== Raw records ==

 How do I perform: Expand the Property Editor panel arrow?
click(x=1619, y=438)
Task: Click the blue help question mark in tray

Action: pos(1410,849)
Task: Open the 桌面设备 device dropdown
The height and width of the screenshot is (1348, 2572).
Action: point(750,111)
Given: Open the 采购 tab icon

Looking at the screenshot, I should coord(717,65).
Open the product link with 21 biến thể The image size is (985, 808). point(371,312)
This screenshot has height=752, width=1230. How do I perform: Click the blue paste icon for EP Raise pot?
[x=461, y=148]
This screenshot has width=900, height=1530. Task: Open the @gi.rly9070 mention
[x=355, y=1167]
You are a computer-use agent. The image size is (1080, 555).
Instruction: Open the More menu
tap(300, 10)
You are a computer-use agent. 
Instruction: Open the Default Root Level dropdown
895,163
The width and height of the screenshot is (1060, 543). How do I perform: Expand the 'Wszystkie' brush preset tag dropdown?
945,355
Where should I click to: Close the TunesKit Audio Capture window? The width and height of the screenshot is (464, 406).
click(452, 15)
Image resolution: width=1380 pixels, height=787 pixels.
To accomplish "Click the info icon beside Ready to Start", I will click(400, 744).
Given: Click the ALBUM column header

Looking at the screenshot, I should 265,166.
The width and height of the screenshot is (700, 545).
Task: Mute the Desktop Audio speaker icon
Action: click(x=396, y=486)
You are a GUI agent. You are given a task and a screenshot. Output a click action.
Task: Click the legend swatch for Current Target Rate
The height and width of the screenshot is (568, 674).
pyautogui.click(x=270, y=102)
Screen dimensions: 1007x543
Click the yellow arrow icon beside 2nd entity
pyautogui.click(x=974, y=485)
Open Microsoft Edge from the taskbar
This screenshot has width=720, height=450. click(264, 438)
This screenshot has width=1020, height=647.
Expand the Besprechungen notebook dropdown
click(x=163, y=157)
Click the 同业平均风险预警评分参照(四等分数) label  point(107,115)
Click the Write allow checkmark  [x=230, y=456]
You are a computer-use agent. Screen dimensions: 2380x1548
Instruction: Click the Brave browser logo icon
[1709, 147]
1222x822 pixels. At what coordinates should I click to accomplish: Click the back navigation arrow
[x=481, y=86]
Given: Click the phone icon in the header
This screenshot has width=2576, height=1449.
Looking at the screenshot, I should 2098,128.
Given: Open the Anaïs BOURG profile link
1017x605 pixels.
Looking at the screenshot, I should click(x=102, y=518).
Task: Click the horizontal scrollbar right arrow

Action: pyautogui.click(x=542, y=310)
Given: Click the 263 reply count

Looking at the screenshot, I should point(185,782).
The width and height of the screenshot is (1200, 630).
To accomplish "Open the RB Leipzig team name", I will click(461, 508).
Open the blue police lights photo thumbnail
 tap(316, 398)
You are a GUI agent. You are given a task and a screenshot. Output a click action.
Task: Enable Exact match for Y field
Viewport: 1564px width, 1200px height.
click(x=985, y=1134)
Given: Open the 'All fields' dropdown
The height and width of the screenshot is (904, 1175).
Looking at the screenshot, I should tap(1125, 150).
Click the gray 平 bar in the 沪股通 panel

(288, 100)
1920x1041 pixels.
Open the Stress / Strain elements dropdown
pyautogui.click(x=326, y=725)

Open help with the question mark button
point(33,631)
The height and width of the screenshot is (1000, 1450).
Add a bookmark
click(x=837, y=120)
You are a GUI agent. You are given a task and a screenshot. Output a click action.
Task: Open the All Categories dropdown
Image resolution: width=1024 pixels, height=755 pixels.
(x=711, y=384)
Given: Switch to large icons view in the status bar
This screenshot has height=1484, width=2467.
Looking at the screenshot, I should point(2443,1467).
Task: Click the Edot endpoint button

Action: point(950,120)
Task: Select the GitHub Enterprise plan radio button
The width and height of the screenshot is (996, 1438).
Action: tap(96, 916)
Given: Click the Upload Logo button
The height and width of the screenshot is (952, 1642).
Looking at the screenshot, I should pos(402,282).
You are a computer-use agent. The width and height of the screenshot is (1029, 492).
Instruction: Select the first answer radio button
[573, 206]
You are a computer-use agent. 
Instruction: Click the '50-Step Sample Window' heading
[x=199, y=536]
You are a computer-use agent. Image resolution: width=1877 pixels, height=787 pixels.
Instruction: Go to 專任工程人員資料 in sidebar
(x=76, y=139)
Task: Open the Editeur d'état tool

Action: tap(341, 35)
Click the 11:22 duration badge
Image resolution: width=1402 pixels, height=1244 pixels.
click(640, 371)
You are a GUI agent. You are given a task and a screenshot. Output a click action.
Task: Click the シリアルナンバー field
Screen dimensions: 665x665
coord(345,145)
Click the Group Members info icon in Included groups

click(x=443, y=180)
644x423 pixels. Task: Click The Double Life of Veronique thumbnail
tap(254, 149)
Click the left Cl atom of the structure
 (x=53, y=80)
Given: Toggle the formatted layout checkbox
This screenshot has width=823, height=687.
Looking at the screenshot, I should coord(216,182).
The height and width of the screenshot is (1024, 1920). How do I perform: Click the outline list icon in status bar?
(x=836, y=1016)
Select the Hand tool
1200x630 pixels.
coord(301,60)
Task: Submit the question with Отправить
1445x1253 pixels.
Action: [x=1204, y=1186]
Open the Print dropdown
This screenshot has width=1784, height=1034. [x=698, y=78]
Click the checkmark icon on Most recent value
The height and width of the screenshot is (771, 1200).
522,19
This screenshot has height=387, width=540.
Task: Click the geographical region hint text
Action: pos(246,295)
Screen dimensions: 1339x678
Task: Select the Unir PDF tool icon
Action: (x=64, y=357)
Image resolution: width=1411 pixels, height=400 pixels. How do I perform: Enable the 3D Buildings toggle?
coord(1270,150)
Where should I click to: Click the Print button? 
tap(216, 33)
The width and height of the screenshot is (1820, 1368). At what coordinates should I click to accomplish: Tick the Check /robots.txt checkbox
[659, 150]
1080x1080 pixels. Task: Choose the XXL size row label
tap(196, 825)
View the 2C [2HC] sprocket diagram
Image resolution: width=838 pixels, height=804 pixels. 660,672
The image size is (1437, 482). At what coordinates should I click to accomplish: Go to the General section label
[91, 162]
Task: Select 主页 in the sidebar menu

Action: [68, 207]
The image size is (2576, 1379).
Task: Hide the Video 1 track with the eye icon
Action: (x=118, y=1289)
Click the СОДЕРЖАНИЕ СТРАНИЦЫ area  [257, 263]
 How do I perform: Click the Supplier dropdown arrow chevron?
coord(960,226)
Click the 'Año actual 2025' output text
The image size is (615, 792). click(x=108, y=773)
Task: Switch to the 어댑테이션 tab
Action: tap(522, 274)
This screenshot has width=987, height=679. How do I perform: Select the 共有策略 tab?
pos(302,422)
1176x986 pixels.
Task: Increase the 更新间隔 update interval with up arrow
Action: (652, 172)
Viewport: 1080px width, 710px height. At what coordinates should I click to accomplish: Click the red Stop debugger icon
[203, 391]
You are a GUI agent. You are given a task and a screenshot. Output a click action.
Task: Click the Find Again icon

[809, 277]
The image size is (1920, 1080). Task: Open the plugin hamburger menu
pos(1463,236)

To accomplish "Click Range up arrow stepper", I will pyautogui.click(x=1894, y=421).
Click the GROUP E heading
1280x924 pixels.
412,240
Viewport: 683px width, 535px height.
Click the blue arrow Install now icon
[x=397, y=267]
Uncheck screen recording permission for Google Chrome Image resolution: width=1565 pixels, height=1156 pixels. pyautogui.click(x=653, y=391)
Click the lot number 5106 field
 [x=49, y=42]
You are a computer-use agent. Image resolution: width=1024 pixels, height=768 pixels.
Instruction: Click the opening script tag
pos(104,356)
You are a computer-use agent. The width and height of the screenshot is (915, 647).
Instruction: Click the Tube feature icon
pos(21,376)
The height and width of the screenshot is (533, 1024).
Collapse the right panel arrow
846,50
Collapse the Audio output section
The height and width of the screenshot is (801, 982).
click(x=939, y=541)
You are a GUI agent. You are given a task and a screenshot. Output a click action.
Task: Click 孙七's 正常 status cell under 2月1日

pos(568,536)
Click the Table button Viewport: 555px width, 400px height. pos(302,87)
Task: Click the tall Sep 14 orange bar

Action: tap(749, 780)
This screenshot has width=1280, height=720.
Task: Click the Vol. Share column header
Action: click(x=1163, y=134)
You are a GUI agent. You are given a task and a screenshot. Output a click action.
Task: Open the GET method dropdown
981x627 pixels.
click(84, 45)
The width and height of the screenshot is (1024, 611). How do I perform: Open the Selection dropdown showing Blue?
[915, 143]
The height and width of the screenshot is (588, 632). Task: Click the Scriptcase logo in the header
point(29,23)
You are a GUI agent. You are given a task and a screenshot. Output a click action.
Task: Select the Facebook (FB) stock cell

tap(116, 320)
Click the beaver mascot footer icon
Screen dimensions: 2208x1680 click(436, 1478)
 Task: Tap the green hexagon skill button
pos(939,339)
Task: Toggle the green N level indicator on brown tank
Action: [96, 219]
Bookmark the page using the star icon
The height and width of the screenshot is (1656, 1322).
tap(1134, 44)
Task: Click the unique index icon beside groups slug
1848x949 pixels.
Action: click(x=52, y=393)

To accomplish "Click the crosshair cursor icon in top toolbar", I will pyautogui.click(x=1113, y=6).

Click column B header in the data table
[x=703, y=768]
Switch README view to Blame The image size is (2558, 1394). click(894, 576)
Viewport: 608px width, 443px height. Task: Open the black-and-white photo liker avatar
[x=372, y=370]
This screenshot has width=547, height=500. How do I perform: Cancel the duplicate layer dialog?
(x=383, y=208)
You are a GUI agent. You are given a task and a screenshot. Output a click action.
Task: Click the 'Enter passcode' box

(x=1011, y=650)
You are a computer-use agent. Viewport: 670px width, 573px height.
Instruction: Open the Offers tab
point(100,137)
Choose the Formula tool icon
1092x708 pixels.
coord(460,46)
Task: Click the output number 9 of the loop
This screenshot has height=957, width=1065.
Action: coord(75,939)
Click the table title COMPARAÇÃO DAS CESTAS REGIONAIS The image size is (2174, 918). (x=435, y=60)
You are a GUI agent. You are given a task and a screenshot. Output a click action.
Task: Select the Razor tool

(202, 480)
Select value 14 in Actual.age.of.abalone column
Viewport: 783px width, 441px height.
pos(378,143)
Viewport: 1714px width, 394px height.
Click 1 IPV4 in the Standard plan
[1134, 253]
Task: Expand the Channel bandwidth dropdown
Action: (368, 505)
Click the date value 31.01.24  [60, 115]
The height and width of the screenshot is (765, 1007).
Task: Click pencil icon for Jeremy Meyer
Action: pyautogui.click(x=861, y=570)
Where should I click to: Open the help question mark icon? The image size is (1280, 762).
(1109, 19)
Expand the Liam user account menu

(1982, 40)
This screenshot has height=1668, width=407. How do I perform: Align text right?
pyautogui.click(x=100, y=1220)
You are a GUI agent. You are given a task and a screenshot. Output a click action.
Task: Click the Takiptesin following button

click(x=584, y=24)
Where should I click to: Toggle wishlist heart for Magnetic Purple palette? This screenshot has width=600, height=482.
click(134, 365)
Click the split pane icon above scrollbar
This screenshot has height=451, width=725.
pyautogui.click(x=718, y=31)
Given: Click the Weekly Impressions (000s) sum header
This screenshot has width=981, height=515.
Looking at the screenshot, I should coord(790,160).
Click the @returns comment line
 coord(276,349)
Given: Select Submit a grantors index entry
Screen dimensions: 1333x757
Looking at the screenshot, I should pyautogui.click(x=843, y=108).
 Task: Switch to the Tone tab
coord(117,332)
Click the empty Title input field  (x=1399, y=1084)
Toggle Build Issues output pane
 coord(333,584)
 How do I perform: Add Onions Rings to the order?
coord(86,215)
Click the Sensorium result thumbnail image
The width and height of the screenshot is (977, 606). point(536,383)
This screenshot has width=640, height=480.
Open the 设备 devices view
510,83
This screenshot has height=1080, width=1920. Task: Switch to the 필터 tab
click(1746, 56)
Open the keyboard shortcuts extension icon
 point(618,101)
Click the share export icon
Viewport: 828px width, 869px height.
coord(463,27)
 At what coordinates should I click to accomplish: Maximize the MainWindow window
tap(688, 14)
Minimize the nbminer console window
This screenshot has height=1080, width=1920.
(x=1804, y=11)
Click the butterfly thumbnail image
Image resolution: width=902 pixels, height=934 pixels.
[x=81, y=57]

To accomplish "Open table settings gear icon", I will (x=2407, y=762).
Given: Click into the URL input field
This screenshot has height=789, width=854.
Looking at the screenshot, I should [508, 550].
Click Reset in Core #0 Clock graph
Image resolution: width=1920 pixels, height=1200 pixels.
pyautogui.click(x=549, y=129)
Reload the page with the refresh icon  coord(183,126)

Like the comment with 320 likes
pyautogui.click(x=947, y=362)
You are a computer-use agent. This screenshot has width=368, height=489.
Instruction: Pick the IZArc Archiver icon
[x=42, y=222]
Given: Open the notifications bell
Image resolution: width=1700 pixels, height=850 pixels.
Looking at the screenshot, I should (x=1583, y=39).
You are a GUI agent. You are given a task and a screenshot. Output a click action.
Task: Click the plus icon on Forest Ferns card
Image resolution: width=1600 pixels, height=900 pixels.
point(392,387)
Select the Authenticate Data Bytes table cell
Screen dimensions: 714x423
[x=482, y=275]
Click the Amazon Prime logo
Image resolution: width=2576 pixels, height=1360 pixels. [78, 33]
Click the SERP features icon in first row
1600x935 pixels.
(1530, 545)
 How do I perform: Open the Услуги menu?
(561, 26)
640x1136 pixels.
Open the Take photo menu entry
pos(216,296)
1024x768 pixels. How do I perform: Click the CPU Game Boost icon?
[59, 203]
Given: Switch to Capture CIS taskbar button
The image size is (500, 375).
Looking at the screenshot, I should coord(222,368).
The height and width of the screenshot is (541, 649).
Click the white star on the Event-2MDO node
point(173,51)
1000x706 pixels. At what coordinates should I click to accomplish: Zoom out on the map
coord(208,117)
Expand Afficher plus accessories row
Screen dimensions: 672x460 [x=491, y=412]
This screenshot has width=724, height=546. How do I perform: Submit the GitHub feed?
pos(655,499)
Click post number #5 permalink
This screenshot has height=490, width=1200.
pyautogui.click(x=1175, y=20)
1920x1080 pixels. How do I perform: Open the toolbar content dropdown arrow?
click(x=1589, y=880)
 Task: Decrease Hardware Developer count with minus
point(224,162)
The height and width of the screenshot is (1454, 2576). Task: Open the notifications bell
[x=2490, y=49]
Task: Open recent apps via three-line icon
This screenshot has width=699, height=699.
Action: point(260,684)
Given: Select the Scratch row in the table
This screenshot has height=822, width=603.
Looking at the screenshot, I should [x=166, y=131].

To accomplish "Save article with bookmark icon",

== Instructions to follow ==
Copy out the rows from the line containing "Click the @returns comment line" up to and including the line containing "coord(333,584)", reproducing each line verbatim.

== Answer for the task ==
Click the @returns comment line
 coord(276,349)
Given: Select Submit a grantors index entry
Screen dimensions: 1333x757
Looking at the screenshot, I should pyautogui.click(x=843, y=108).
 Task: Switch to the Tone tab
coord(117,332)
Click the empty Title input field  (x=1399, y=1084)
Toggle Build Issues output pane
 coord(333,584)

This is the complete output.